Medical journal The Lancet has conducted what it claims to be its most comprehensive study to date on the effects of optimal physical distancing, face masks, and eye protection to prevent the spread of Covid-19.
The journal found that physical distancing of at least 1 metre lowers the risk of Covid-19 transmission, but a distance of 2 metres could be more effective.
Face coverings and masks might protect both healthcare workers and the general public against infection with Covid-19, and protective eye covering may also provide an additional benefit – although the certainty of the evidence is low for both forms of protection.
“Importantly, even when properly used and combined, none of these interventions offers complete protection and other basic protective measures (such as hand hygiene) are essential to reduce transmission,” The Lancet said.
The study, conducted to inform WHO guidance documents, is the first time researchers have systematically examined the optimum use of these protective measures in both community and healthcare settings for Covid-19, The Lancet said.
It noted that many countries and regions have issued conflicting advice about physical distancing to reduce transmission of Covid-19, based on limited information.
“Our findings are the first to synthesise all direct information on Covid-19, SARS, and MERS, and provide the currently best available evidence on the optimum use of these common and simple interventions to help flatten the curve and inform pandemic response efforts in the community,” said Professor Holger Schünemann from McMaster University in Canada, who co-led the research.
“Governments and the public health community can use our results to give clear advice for community settings and healthcare workers on these protective measures to reduce infection risk.”
The best available evidence suggests that Covid-19 is most commonly spread by respiratory droplets, especially when people cough and sneeze, entering through the eyes, nose, and mouth, either directly or by touching a contaminated surface.
At the moment, although there is consensus that SARS-CoV-2 mainly spreads through large droplets and contact, the debate continues about the role of aerosol spreading.
For the current analysis, an international team of researchers did a systematic review of 172 observational studies assessing distance measures, face masks, and eye protection to prevent transmission between patients with confirmed or probable Covid-19, SARS, or MERS infection and individuals close to them (eg, caregivers, family, healthcare workers), up to 3 May 2020.
Pooled estimates from 44 comparative studies involving 25,697 participants were included in the meta-analysis. Of these, 7 studies focused on Covid-19 (6,674 participants), 26 on SARS (15,928), and 11 on MERS (3,095).
The Covid-19 studies included in the analysis consistently reported a benefit for the three interventions and had similar findings to studies of SARS and MERS.

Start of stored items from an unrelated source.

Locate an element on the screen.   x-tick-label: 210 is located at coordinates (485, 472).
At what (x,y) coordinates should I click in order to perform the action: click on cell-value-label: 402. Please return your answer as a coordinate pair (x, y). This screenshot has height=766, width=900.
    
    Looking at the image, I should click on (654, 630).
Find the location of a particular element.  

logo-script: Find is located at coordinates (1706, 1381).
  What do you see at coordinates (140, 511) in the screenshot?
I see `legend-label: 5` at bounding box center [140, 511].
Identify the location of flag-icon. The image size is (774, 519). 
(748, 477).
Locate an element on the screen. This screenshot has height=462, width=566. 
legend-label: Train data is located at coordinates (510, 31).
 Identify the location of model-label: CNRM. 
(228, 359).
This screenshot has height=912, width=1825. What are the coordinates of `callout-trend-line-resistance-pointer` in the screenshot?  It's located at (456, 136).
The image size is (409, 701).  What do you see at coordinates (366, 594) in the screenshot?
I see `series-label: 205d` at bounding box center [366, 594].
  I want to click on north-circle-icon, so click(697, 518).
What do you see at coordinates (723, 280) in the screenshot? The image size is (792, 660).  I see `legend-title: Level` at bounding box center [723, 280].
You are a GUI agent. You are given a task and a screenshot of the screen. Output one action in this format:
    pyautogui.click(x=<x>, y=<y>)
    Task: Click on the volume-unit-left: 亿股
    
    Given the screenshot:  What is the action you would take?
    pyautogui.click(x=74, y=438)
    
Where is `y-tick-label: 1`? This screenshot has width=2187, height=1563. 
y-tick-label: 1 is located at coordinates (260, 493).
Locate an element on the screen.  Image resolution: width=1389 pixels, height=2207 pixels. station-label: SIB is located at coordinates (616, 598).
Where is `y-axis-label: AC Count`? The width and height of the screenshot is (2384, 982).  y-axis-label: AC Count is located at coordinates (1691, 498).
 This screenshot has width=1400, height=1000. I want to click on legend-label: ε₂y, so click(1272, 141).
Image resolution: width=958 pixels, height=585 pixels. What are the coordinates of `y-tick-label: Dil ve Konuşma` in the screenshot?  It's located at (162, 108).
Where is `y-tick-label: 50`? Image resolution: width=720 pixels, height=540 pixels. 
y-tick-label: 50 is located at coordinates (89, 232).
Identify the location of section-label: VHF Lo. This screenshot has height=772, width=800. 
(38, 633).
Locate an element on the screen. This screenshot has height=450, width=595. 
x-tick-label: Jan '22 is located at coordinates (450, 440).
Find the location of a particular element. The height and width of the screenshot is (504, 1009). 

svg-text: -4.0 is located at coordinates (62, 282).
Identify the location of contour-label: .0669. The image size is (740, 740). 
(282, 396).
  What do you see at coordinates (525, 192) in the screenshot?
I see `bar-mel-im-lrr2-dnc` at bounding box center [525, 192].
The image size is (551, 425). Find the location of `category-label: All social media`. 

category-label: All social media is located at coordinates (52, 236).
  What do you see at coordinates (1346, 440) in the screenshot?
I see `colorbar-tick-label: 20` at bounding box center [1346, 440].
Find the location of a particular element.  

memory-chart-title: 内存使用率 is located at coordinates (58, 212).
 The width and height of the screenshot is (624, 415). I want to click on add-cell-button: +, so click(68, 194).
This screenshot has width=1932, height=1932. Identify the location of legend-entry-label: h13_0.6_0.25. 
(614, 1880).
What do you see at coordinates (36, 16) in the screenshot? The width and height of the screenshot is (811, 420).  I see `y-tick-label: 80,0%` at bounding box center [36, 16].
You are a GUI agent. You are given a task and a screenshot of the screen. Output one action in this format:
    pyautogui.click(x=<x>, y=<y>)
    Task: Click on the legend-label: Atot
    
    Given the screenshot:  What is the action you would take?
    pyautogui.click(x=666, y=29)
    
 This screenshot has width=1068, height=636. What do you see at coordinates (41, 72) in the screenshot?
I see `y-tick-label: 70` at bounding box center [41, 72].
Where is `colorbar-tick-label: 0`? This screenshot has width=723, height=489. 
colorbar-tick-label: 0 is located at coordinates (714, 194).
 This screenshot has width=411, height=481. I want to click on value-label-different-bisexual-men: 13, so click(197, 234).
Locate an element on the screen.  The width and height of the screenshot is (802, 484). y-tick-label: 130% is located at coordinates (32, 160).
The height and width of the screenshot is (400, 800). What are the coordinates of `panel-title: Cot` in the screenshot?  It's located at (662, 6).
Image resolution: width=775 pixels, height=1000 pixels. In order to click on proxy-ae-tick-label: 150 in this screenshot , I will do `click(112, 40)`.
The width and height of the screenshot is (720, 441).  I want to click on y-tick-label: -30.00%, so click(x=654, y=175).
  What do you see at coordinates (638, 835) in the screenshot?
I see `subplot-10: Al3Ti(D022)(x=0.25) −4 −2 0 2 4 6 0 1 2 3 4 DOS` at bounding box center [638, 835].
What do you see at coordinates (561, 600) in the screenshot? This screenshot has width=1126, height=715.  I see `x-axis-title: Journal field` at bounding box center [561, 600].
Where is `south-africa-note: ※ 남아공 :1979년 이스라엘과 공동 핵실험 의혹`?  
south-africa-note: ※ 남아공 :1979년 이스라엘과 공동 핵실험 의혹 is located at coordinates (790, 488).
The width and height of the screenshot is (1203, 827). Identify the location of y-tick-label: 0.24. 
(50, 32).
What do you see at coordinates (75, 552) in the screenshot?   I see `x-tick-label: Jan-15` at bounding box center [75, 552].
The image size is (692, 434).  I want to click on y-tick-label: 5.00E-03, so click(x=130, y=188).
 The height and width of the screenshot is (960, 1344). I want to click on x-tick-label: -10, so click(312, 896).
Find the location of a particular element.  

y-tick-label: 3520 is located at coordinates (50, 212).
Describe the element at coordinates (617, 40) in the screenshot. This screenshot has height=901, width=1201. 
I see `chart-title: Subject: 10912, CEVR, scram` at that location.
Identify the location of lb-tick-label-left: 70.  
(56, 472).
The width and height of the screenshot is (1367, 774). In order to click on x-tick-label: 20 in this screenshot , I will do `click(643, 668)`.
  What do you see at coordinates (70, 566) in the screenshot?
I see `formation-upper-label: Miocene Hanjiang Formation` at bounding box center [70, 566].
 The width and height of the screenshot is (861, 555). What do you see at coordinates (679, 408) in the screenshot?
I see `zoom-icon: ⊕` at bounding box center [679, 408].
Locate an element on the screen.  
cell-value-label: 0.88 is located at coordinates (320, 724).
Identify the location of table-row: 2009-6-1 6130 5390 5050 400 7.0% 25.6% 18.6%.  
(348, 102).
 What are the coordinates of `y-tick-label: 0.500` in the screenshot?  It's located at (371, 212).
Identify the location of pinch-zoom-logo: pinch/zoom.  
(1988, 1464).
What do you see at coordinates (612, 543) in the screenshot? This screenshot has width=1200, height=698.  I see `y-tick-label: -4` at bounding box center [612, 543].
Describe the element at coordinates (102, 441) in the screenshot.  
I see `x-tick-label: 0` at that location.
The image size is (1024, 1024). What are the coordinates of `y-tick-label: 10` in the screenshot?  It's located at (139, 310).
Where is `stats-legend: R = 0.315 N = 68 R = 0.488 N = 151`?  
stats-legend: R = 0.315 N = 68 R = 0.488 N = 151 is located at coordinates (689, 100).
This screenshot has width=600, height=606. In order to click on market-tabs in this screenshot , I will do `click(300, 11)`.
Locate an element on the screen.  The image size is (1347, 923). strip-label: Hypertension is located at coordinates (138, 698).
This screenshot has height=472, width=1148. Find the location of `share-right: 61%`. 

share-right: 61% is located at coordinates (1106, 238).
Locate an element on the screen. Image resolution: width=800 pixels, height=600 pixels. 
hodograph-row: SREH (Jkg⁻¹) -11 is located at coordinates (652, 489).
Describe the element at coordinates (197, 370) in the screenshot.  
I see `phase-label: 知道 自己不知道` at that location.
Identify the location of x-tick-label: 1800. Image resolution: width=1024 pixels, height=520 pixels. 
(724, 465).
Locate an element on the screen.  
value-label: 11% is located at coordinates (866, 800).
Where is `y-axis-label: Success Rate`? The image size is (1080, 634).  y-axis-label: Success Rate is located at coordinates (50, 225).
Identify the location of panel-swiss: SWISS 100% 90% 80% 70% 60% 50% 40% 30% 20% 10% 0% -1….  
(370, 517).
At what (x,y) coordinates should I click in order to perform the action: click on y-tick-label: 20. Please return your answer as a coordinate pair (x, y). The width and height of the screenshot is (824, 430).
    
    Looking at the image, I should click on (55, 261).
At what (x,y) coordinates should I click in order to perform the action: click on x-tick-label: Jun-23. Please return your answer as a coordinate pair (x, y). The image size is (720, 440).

Analysis of data from nine studies (across SARS, MERS and Covid-19, including 7,782 participants) looking at the physical distance and virus transmission found that keeping a distance of over one metre from other people was associated with a much lower risk of infection compared with less than one metre (risk of infection when individuals stand more than a metre away from the infected individual was 3% vs 13% if within a metre).
However, the modelling suggests for every extra metre further away up to three metres, the risk of infection or transmission may halve.
The authors noted that the certainty of their evidence on physical distancing is moderate and that none of the studies quantitatively evaluated whether distances of more than 2 metres were more effective, although meta-analyses provided estimates of risk.
Thirteen studies (across all three viruses, including 3,713 participants) focusing on eye protection found that face shields, goggles, and glasses were associated with a lower risk of infection, compared with no eye covering. The authors noted that the certainty of the evidence for eye coverings is low.
Evidence from 10 studies (across all three viruses, including 2,647 participants) found similar benefits for face masks in general (risk of infection or transmission when wearing a mask was 3% vs 17% when not wearing a mask).
For healthcare workers, N95 and other respirator-type masks might be associated with greater protection from viral transmission than surgical masks or similar.
For the general public, face masks are also probably associated with protection, even in non-health-care settings, with either disposable surgical masks or reusable 12-16 layer cotton ones.
However, the authors noted that there are concerns that mass face mask use risks diverting supplies from health-care workers and other caregivers at the highest risk for infection.
Lead author, professor Raina MacIntyre from the Kirby Institute, University of New South Wales in Australia, noted that the report found that respirators and multilayer masks are more protective than single layer masks.
“This finding is vital to inform the proliferation of homemade cloth mask designs, many of which are single-layered.
“A well-designed cloth mask should have water-resistant fabric, multiple layers, and good facial fi. Universal face mask use might enable safe lifting of restrictions in communities seeking to resume normal activities and could protect people in crowded public settings and within households.”